* Reading passage
- - - - - - -
A round-up of this morning's must-read stories.
OBAMA PUSHES EFFORT TO CLAIM VICTORY TONIGHT
(Adam Nagourney, New York Times)
Senator Barack Obama’s campaign began a concerted effort on Monday to rally undecided superdelegates around him so he can claim the Democratic presidential nomination after the primaries end on Tuesday night. Senator Hillary Rodham Clinton
invited fund-raisers and other supporters to an election-night rally in
New York City where, aides said, she was prepared to deliver what they
described as a farewell speech that summed up the case for her
candidacy. They said Mrs. Clinton was not likely to withdraw from the
race on Tuesday night, probably waiting until later in the week, once
Mr. Obama’s victory appeared clear. Sensing an opportunity to
shut down the nominating contest, Obama campaign advisers said that
they were orchestrating an endorsement of Mr. Obama by at least eight
Senate and House members who had pledged to remain uncommitted until
the primaries ended, and that the endorsements would come the moment
the South Dakota polls closed on Tuesday night... Mrs. Clinton has no public traveling schedule through the weekend,
other than to Washington, reflecting what is, for all practical
purposes, a campaign in suspension. Her associates said that no one in
her campaign saw any way she could win the nomination, and that the
only question now was when Mr. Obama could claim victory... The most likely situation, some of Mrs. Clinton’s aides said, was that
she would suspend her campaign later in the week and would probably —
though not definitely — endorse Mr. Obama.
MORE: Obama is Poised to Clinch Victory (Shailagh Murray and Anne E. Kornblut, Washington Post)
As Clinton made a final push for votes across South Dakota, her
advisers said her options ranged from dropping out Tuesday night and
endorsing Obama to making a final effort to convince uncommitted
superdelegates that she would be a stronger rival to McCain. Another,
according to senior Clinton advisers, is what they dubbed the "middle
option," for Clinton to suspend her campaign, acknowledging that Obama
has crossed the delegate threshold but keeping her options open until
the convention in late August. Advisers said she is looking at
historical precedent while weighing her recent victories, including her
landslide win in Puerto Rico, in trying to sort out what to do. Clinton
has been angered by recent calls for her to quit, her advisers said,
and the "soft landing" of suspending her campaign would allow her to
move ahead on her own terms.
ON LAST DAY... SUPERDELEGATES REPORTEDLY LINING UP
(John McCormick and Mike Dorning, Chicago Tribune)
- - - - - - -
* Written task 1
In the news round-up on the Democratic nomination race, when would the endorsements of Obama by at least eight Senate and House members come?
* Written task 2
Resume the news round-up on the Democratic nomination race from the point where it stops.
- - - - - - -
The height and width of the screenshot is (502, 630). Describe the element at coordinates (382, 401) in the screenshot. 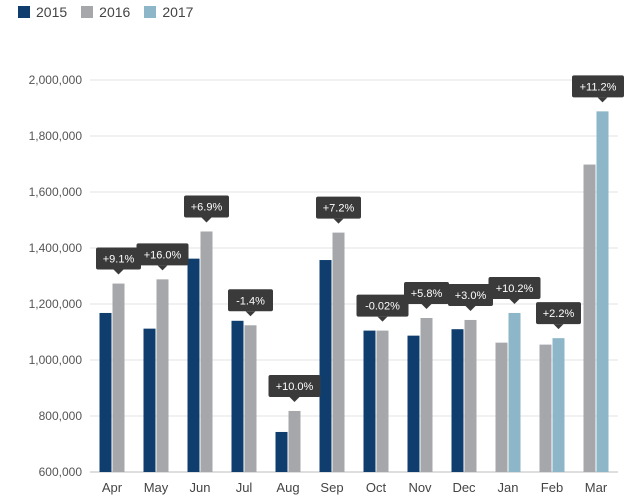

I see `bar-2016-oct` at that location.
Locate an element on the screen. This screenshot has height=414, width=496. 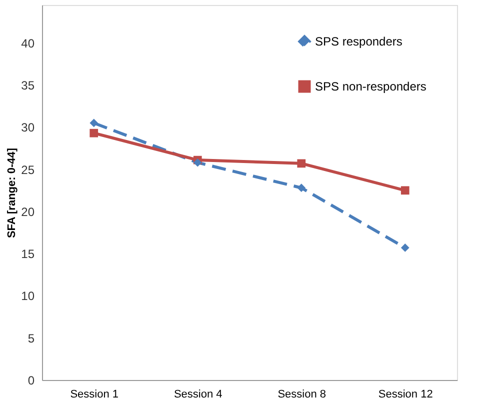
y-tick-label: 10 is located at coordinates (28, 296).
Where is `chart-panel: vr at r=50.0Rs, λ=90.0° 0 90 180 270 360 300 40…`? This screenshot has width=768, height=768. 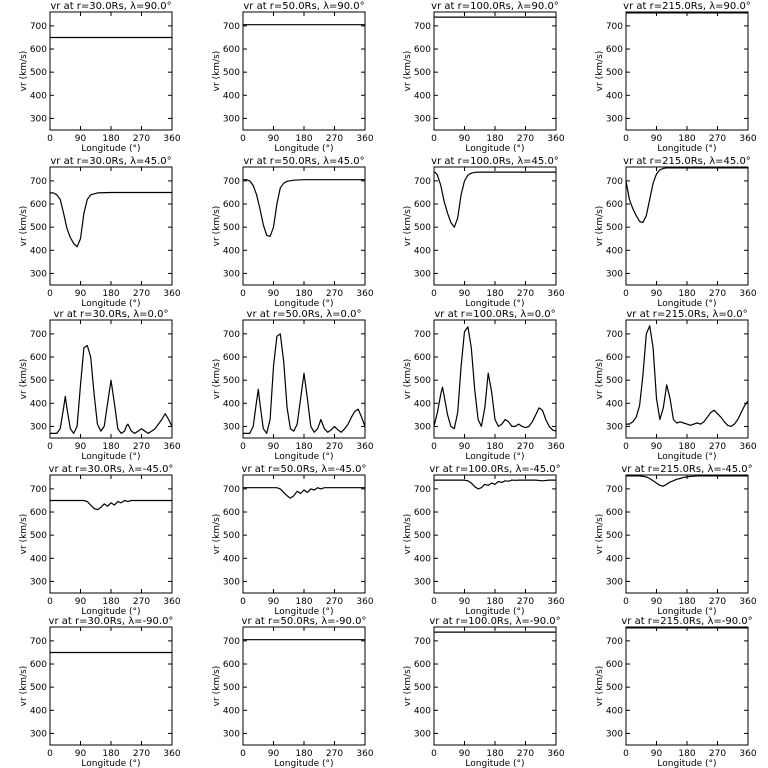
chart-panel: vr at r=50.0Rs, λ=90.0° 0 90 180 270 360 300 40… is located at coordinates (293, 78).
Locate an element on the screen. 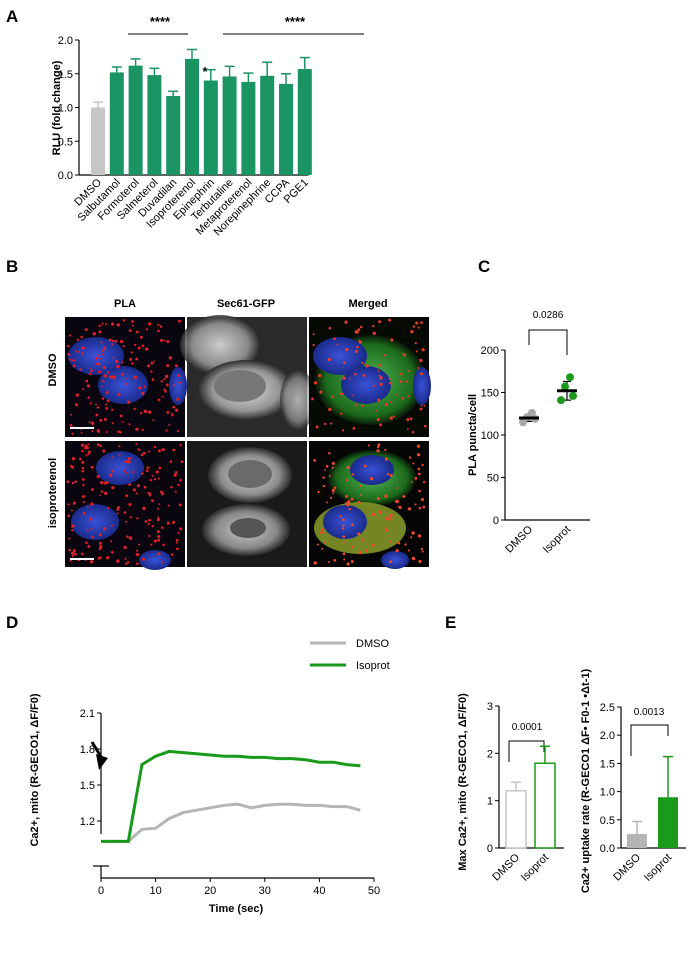  chart-e2-bar is located at coordinates (668, 822).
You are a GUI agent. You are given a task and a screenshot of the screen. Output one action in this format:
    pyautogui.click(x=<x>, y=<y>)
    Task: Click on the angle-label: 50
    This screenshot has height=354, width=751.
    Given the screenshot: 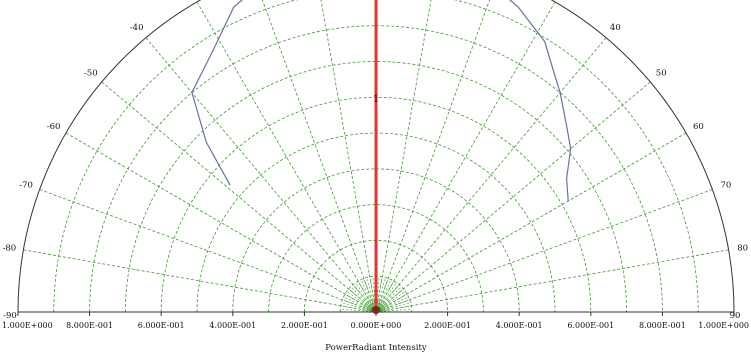 What is the action you would take?
    pyautogui.click(x=662, y=74)
    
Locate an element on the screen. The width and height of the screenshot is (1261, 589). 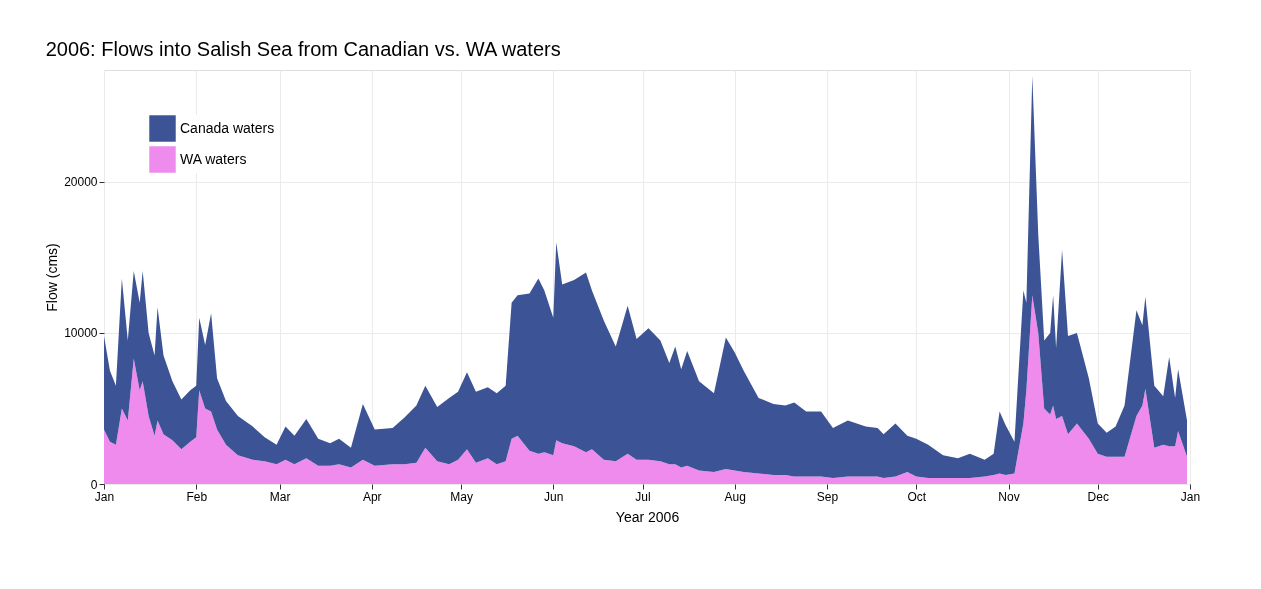
y-tick-label: 10000 is located at coordinates (81, 334).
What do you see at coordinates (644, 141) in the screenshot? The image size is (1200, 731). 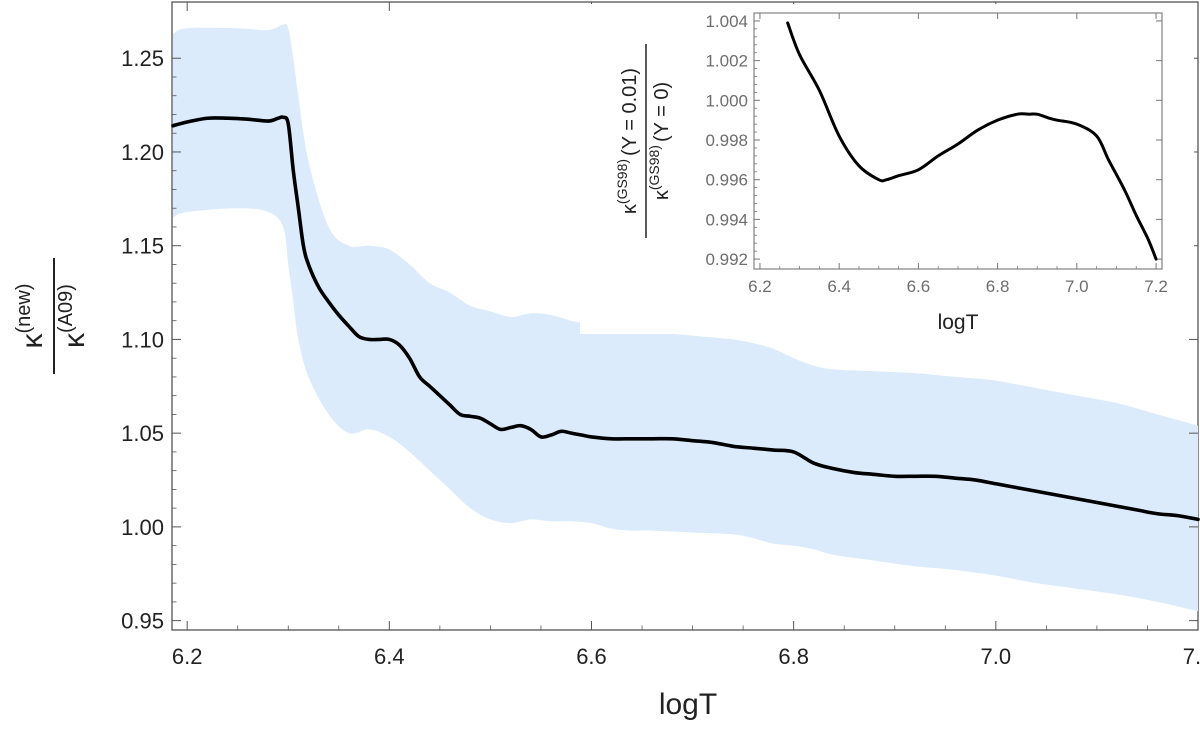 I see `inset-y-axis-label: κ(GS98)(Y = 0.01) κ(GS98)(Y = 0)` at bounding box center [644, 141].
- - - - - - -
* Final answer 1
The moment the South Dakota polls closed on Tuesday night.

* Final answer 2
A Democratic source said that at least five to 10 House members would endorse Obama on Tuesday morning, at least 10 senators would endorse him by the end of the day and an additional 10 superdelegates also would endorse him during the day. That would almost certainly assure enough delegates by the end of the day to reach the 2,118 needed to clinch the nomination ... Obama was about 40 delegates away from the nomination on Monday. Among the House members expected to endorse Obama are Reps. James Clyburn and John Spratt, two prominent South Carolina lawmakers who could make it easier for others to follow.
MORE: Some Superdelegates May Defer Decision (June Kronholz, Wall Street Journal)
Dozens of superdelegates may throw their support behind Barack
Obama after polls close in Montana and South Dakota on Tuesday,
possibly settling the nomination within days. But other superdelegates
may see no advantage in taking sides just yet, and some even say they
may arrive at the August convention uncommitted. That is
unlikely to alter the outcome of the Democrats' presidential nomination
race, but it shows that at least some superdelegates -- despite
continuing pressure from the campaigns -- aren't eager to resolve the
nomination when the voters themselves remain closely split.
OBAMA BEGINS DELICATE TASK OF WOOING CLINTON SUPPORTERS
(Monica Langley, Wall Street Journal)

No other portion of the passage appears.